## [Stated goal]
Copy the records word for word, from their start through the line that contains "Looking at the screenshot, I should tap(102, 190).", and leave the pictures out.

## [Data for this exercise]
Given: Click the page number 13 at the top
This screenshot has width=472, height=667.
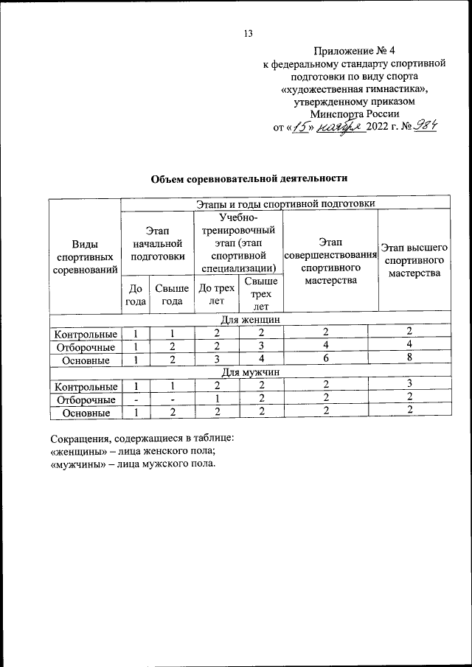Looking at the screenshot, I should (248, 32).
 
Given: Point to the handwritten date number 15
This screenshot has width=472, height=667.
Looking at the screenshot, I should (299, 128).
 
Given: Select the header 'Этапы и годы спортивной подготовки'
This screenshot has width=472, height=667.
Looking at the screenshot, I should (285, 203).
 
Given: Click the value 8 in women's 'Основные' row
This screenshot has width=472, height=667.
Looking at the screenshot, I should (409, 360).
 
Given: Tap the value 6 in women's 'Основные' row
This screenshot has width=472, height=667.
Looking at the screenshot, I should (325, 360).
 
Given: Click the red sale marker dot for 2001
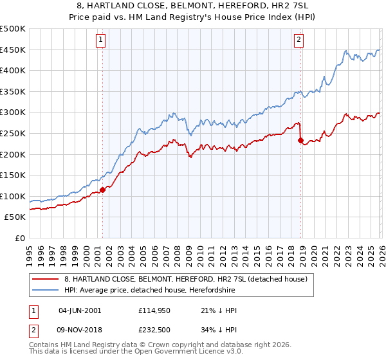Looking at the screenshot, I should tap(102, 190).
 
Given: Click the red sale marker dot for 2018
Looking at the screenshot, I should tap(300, 140).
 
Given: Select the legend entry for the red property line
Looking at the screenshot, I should tap(186, 279).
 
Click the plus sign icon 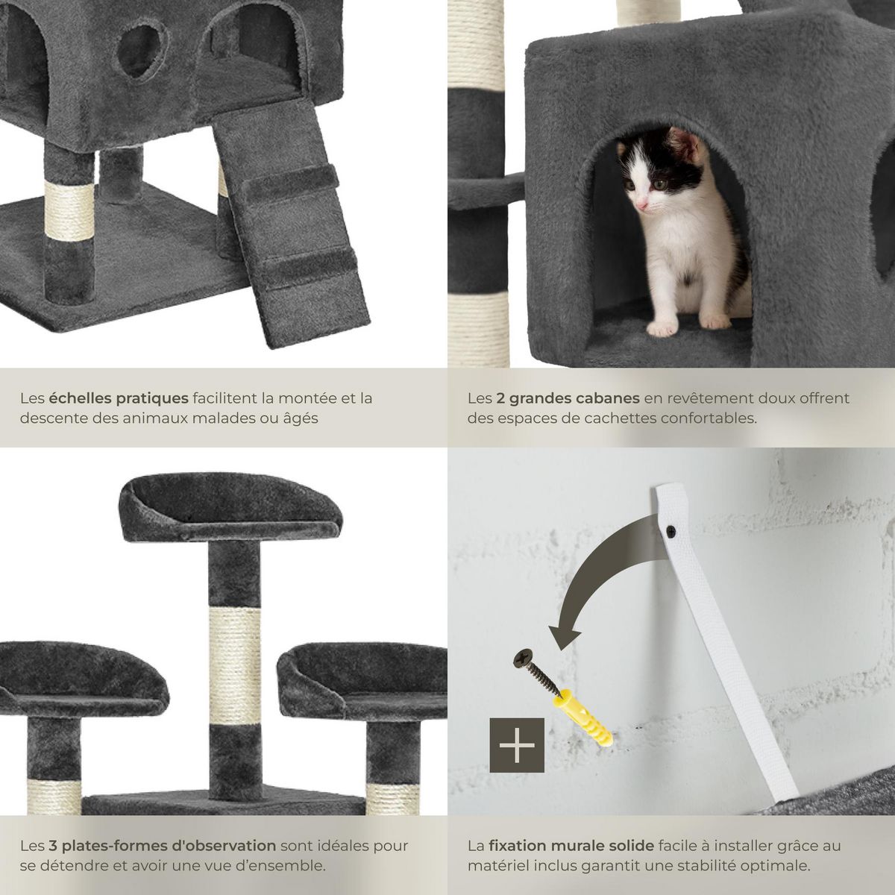[516, 745]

## [Written solution]
Given: Click the page number 13 at the top
This screenshot has width=472, height=667.
Looking at the screenshot, I should (248, 32).
 
Given: Point to the handwritten date number 15
This screenshot has width=472, height=667.
Looking at the screenshot, I should (299, 128).
 
Given: Select the header 'Этапы и годы спортивной подготовки'
This screenshot has width=472, height=667.
Looking at the screenshot, I should (285, 203).
 
Given: Click the value 8 in women's 'Основные' row
This screenshot has width=472, height=667.
Looking at the screenshot, I should (409, 360).
 
Given: Tap the value 6 in women's 'Основные' row
This screenshot has width=472, height=667.
Looking at the screenshot, I should (325, 360).
 
Given: Click the red sale marker dot for 2001
Looking at the screenshot, I should tap(102, 190).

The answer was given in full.